Zero-Result Handling
A zero-result page is the worst user experience in search. AI can salvage it.
function handleZeroResults(pool, originalQuery) {
return openai.chat.completions.create({
model: "gpt-4o-mini",
temperature: 0.3,
messages: [
{
role: "system",
content: "The user searched for something and got no results. " +
"Suggest 3 alternative search queries that might find what they need. " +
"Also identify the core topic. Return JSON: " +
'{"topic": "...", "alternatives": ["...", "...", "..."]}'
},
{ role: "user", content: originalQuery }
]
}).then(function(response) {
var suggestions = JSON.parse(response.choices[0].message.content);
// Run the first alternative as a semantic search fallback
return generateEmbedding(suggestions.alternatives[0]).then(function(embedding) {
return semanticSearch(pool, embedding, 5).then(function(fallbackResults) {
return {
suggestions: suggestions.alternatives,
topic: suggestions.topic,
fallbackResults: fallbackResults
};
});
});
});
}
This approach has two layers: it gives the user alternative queries they can click, and it proactively runs a fallback search so the page is never truly empty.
Implementing Autocomplete with Semantic Suggestions
Traditional autocomplete matches prefixes. Semantic autocomplete suggests conceptually related queries.
function semanticAutocomplete(pool, partialQuery, limit) {
if (partialQuery.length < 2) {
return Promise.resolve([]);
}
// Combine prefix matching from popular queries with semantic similarity
return pool.query(
"SELECT query_text, search_count FROM search_logs " +
"WHERE query_text ILIKE $1 " +
"ORDER BY search_count DESC LIMIT $2",
[partialQuery + "%", limit]
).then(function(prefixResults) {
if (prefixResults.rows.length >= limit) {
return prefixResults.rows.map(function(r) { return r.query_text; });
}
// Fill remaining slots with semantic suggestions
return generateEmbedding(partialQuery).then(function(embedding) {
var vectorStr = "[" + embedding.join(",") + "]";
return pool.query(
"SELECT query_text FROM search_logs " +
"WHERE query_embedding IS NOT NULL " +
"ORDER BY query_embedding <=> $1::vector " +
"LIMIT $2",
[vectorStr, limit - prefixResults.rows.length]
).then(function(semanticResults) {
var combined = prefixResults.rows.map(function(r) { return r.query_text; });
semanticResults.rows.forEach(function(r) {
if (combined.indexOf(r.query_text) === -1) {
combined.push(r.query_text);
}
});
return combined;
});
});
});
}
Store embeddings for popular queries in your search logs table. This avoids generating embeddings on every keystroke. Only fall back to live embedding generation for novel prefixes that do not match anything in the logs.
Combining Search Signals
The real power comes from blending multiple signals into a single relevance score.

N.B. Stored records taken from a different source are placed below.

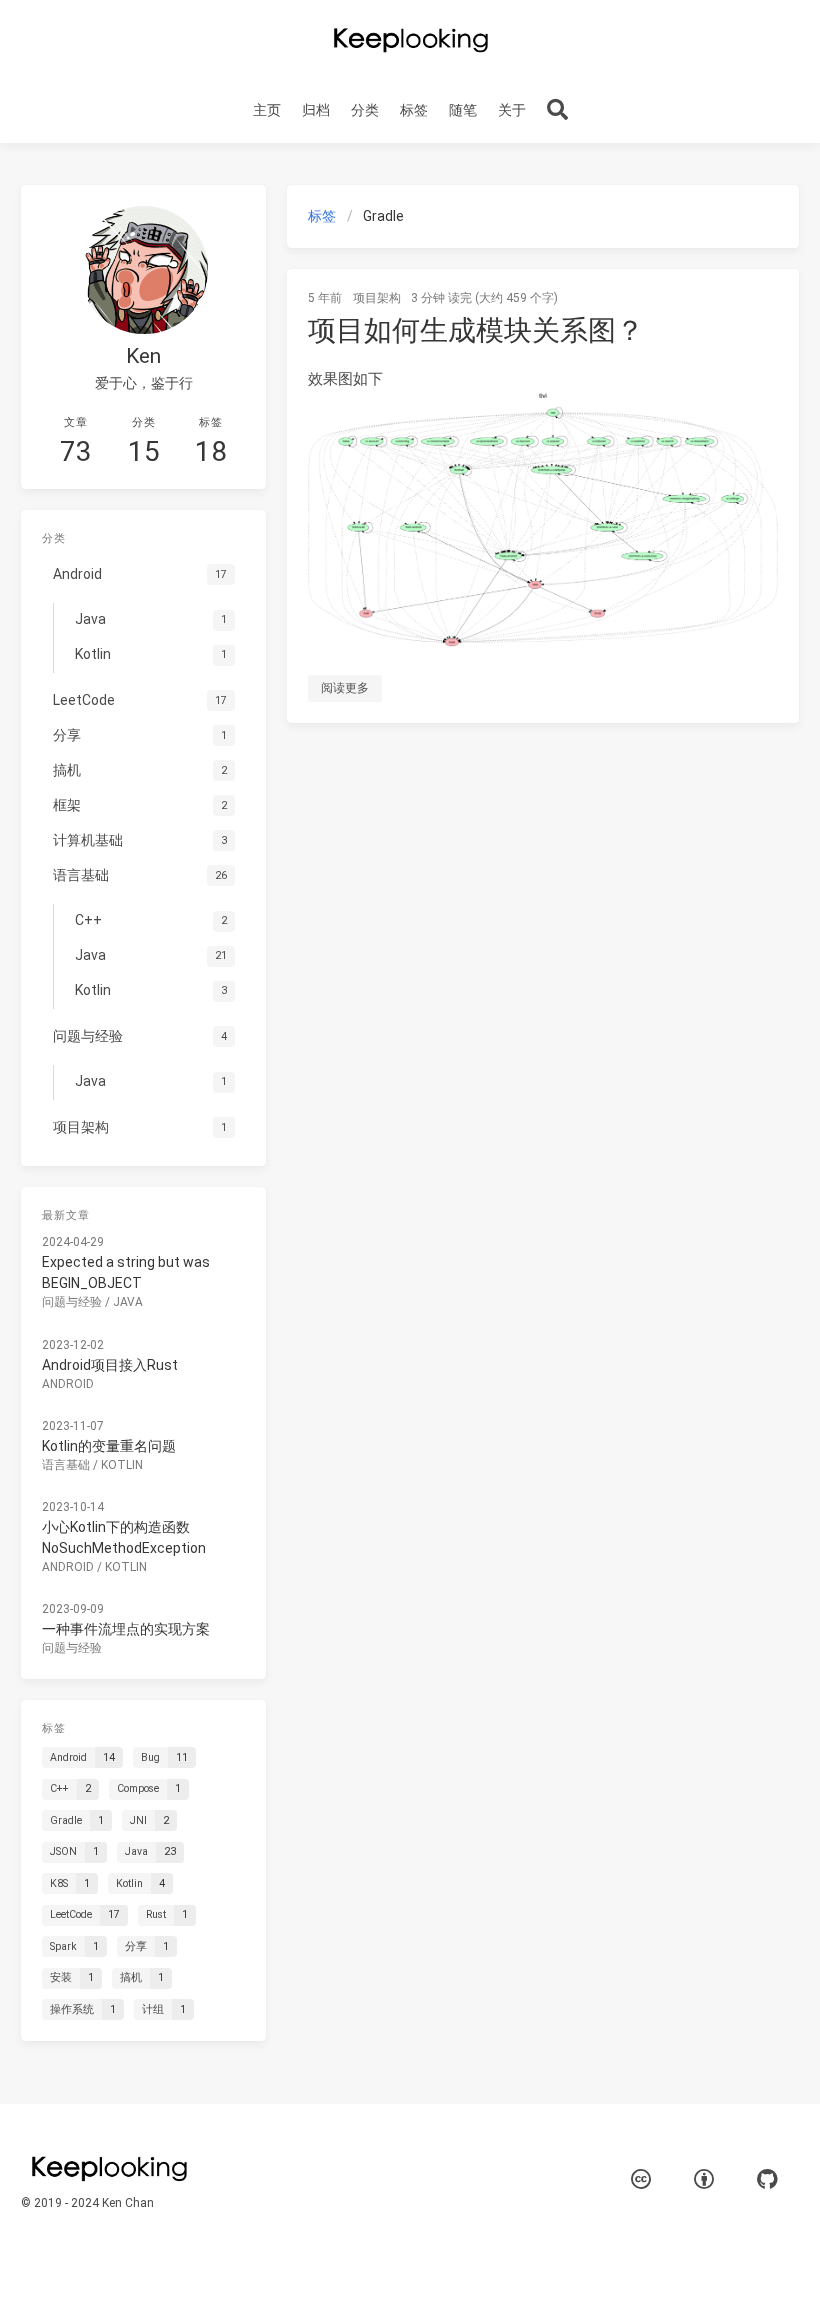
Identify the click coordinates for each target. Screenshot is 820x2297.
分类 (365, 110)
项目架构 (377, 298)
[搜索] (557, 110)
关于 (512, 110)
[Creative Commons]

function hybridSearch(pool, query, options) {
var opts = options || {};
var limit = opts.limit || 20;
var weights = {
semantic: opts.semanticWeight || 0.5,
textMatch: opts.textWeight || 0.25,
popularity: opts.popularityWeight || 0.1,
freshness: opts.freshnessWeight || 0.15
};
return generateEmbedding(query).then(function(embedding) {
var vectorStr = "[" + embedding.join(",") + "]";
return pool.query(
"SELECT id, title, body, category, tags, popularity_score, created_at, " +
"1 - (embedding <=> $1::vector) AS semantic_score, " +
"ts_rank(to_tsvector('english', title || ' ' || body), plainto_tsquery('english', $2)) AS text_score, " +
"EXTRACT(EPOCH FROM (NOW() - created_at)) / 86400.0 AS days_old " +
"FROM content " +
"WHERE embedding IS NOT NULL " +
"ORDER BY embedding <=> $1::vector " +
"LIMIT $3",
[vectorStr, query, limit * 3] // Fetch extra for re-ranking
).then(function(result) {
// Normalize and combine scores
var maxTextScore = 0;
var maxPopularity = 0;
result.rows.forEach(function(row) {
if (row.text_score > maxTextScore) maxTextScore = row.text_score;
if (row.popularity_score > maxPopularity) maxPopularity = row.popularity_score;
});
var scored = result.rows.map(function(row) {
var normalizedText = maxTextScore > 0 ? row.text_score / maxTextScore : 0;
var normalizedPopularity = maxPopularity > 0 ? row.popularity_score / maxPopularity : 0;
var freshnessScore = Math.max(0, 1 - (row.days_old / 365));
row.finalScore = (
weights.semantic * row.semantic_score +
weights.textMatch * normalizedText +
weights.popularity * normalizedPopularity +
weights.freshness * freshnessScore
);
return row;
});
scored.sort(function(a, b) {
return b.finalScore - a.finalScore;
});
return scored.slice(0, limit);
});
});
}
The weight distribution matters enormously. I start with semantic at 50% because it handles the vocabulary mismatch problem. Text match at 25% rewards exact keyword hits. Popularity at 10% gives a gentle boost to proven content. Freshness at 15% keeps results current. Tune these based on your domain and user feedback.
Search Analytics and Query Understanding
You cannot improve what you do not measure. Log every search and track outcomes.
CREATE TABLE search_logs (
id UUID PRIMARY KEY DEFAULT gen_random_uuid(),
user_id TEXT,
query_text TEXT NOT NULL,
query_embedding VECTOR(1536),
expanded_query TEXT,
result_count INTEGER,
clicked_result_id UUID,
clicked_position INTEGER,
session_id TEXT,
created_at TIMESTAMP DEFAULT NOW()
);
CREATE INDEX ON search_logs (created_at DESC);
CREATE INDEX ON search_logs (query_text);
function logSearch(pool, searchData) {
var vectorStr = searchData.queryEmbedding
? "[" + searchData.queryEmbedding.join(",") + "]"
: null;
return pool.query(
"INSERT INTO search_logs (user_id, query_text, query_embedding, expanded_query, result_count, session_id) " +
"VALUES ($1, $2, $3::vector, $4, $5, $6) RETURNING id",
[
searchData.userId,
searchData.query,
vectorStr,
searchData.expandedQuery,
searchData.resultCount,
searchData.sessionId
]
);
}
function logClick(pool, searchLogId, contentId, position) {
return pool.query(
"UPDATE search_logs SET clicked_result_id = $1, clicked_position = $2 WHERE id = $3",
[contentId, position, searchLogId]
);
}
Key metrics to track:
- Click-through rate (CTR): What percentage of searches result in a click?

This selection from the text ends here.